§ INSTRUCTIONS FOR THE TASK
Word for word, print all of the lines below.

§ DATASET CONTENT
....

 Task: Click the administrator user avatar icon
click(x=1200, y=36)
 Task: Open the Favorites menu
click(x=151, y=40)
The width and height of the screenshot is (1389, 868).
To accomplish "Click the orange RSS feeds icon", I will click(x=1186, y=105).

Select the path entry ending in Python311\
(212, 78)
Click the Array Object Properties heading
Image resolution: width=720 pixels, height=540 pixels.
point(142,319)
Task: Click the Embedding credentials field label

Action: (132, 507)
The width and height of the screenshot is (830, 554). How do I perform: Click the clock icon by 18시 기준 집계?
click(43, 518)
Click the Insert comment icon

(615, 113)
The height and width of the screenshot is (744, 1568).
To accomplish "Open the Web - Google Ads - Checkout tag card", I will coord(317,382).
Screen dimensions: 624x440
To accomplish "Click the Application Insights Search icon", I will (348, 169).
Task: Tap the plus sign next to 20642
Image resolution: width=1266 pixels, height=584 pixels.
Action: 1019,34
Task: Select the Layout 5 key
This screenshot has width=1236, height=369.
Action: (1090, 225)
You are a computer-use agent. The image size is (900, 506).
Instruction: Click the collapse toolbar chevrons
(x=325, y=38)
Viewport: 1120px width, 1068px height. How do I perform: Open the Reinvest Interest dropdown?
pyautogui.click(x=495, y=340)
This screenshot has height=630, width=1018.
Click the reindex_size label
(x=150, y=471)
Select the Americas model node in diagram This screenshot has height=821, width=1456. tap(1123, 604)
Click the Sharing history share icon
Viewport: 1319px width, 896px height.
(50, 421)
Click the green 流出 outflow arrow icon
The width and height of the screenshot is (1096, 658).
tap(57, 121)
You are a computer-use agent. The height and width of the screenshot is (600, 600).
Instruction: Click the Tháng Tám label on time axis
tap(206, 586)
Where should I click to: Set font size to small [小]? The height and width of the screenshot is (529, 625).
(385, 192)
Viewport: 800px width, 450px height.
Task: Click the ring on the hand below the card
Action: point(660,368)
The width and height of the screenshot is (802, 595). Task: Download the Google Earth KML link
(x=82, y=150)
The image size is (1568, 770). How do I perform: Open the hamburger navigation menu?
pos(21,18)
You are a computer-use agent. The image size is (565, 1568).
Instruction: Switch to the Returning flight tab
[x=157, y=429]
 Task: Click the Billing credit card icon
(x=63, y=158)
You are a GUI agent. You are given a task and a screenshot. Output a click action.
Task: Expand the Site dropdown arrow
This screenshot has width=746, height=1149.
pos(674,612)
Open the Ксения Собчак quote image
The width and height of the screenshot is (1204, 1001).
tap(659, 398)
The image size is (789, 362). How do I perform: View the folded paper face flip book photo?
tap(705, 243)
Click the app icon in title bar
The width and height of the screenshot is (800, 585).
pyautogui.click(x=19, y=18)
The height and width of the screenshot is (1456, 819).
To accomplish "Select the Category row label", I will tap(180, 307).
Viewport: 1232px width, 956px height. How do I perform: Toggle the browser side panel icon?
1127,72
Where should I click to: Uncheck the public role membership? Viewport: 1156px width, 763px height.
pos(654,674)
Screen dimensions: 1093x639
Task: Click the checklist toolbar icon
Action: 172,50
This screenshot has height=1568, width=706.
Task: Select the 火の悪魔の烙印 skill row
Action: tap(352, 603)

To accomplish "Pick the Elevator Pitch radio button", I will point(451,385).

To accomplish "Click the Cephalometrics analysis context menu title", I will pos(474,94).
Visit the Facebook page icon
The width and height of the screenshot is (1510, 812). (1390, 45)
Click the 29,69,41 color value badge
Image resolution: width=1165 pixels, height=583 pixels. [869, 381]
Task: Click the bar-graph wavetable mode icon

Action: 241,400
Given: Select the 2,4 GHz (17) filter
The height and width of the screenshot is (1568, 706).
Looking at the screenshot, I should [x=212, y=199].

....

§ OUTPUT
 Task: Click the administrator user avatar icon
click(x=1200, y=36)
 Task: Open the Favorites menu
click(x=151, y=40)
The width and height of the screenshot is (1389, 868).
To accomplish "Click the orange RSS feeds icon", I will click(x=1186, y=105).

Select the path entry ending in Python311\
(212, 78)
Click the Array Object Properties heading
Image resolution: width=720 pixels, height=540 pixels.
point(142,319)
Task: Click the Embedding credentials field label

Action: (132, 507)
The width and height of the screenshot is (830, 554). How do I perform: Click the clock icon by 18시 기준 집계?
click(43, 518)
Click the Insert comment icon

(615, 113)
The height and width of the screenshot is (744, 1568).
To accomplish "Open the Web - Google Ads - Checkout tag card", I will coord(317,382).
Screen dimensions: 624x440
To accomplish "Click the Application Insights Search icon", I will (348, 169).
Task: Tap the plus sign next to 20642
Image resolution: width=1266 pixels, height=584 pixels.
Action: 1019,34
Task: Select the Layout 5 key
This screenshot has width=1236, height=369.
Action: (1090, 225)
You are a computer-use agent. The image size is (900, 506).
Instruction: Click the collapse toolbar chevrons
(x=325, y=38)
Viewport: 1120px width, 1068px height. How do I perform: Open the Reinvest Interest dropdown?
pyautogui.click(x=495, y=340)
This screenshot has height=630, width=1018.
Click the reindex_size label
(x=150, y=471)
Select the Americas model node in diagram This screenshot has height=821, width=1456. tap(1123, 604)
Click the Sharing history share icon
Viewport: 1319px width, 896px height.
(50, 421)
Click the green 流出 outflow arrow icon
The width and height of the screenshot is (1096, 658).
tap(57, 121)
You are a computer-use agent. The height and width of the screenshot is (600, 600).
Instruction: Click the Tháng Tám label on time axis
tap(206, 586)
Where should I click to: Set font size to small [小]? The height and width of the screenshot is (529, 625).
(385, 192)
Viewport: 800px width, 450px height.
Task: Click the ring on the hand below the card
Action: point(660,368)
The width and height of the screenshot is (802, 595). Task: Download the Google Earth KML link
(x=82, y=150)
The image size is (1568, 770). How do I perform: Open the hamburger navigation menu?
pos(21,18)
You are a computer-use agent. The image size is (565, 1568).
Instruction: Switch to the Returning flight tab
[x=157, y=429]
 Task: Click the Billing credit card icon
(x=63, y=158)
You are a GUI agent. You are given a task and a screenshot. Output a click action.
Task: Expand the Site dropdown arrow
This screenshot has width=746, height=1149.
pos(674,612)
Open the Ксения Собчак quote image
The width and height of the screenshot is (1204, 1001).
tap(659, 398)
The image size is (789, 362). How do I perform: View the folded paper face flip book photo?
tap(705, 243)
Click the app icon in title bar
The width and height of the screenshot is (800, 585).
pyautogui.click(x=19, y=18)
The height and width of the screenshot is (1456, 819).
To accomplish "Select the Category row label", I will tap(180, 307).
Viewport: 1232px width, 956px height. How do I perform: Toggle the browser side panel icon?
1127,72
Where should I click to: Uncheck the public role membership? Viewport: 1156px width, 763px height.
pos(654,674)
Screen dimensions: 1093x639
Task: Click the checklist toolbar icon
Action: 172,50
This screenshot has height=1568, width=706.
Task: Select the 火の悪魔の烙印 skill row
Action: tap(352, 603)

To accomplish "Pick the Elevator Pitch radio button", I will point(451,385).

To accomplish "Click the Cephalometrics analysis context menu title", I will pos(474,94).
Visit the Facebook page icon
The width and height of the screenshot is (1510, 812). (1390, 45)
Click the 29,69,41 color value badge
Image resolution: width=1165 pixels, height=583 pixels. [869, 381]
Task: Click the bar-graph wavetable mode icon

Action: 241,400
Given: Select the 2,4 GHz (17) filter
The height and width of the screenshot is (1568, 706).
Looking at the screenshot, I should [x=212, y=199].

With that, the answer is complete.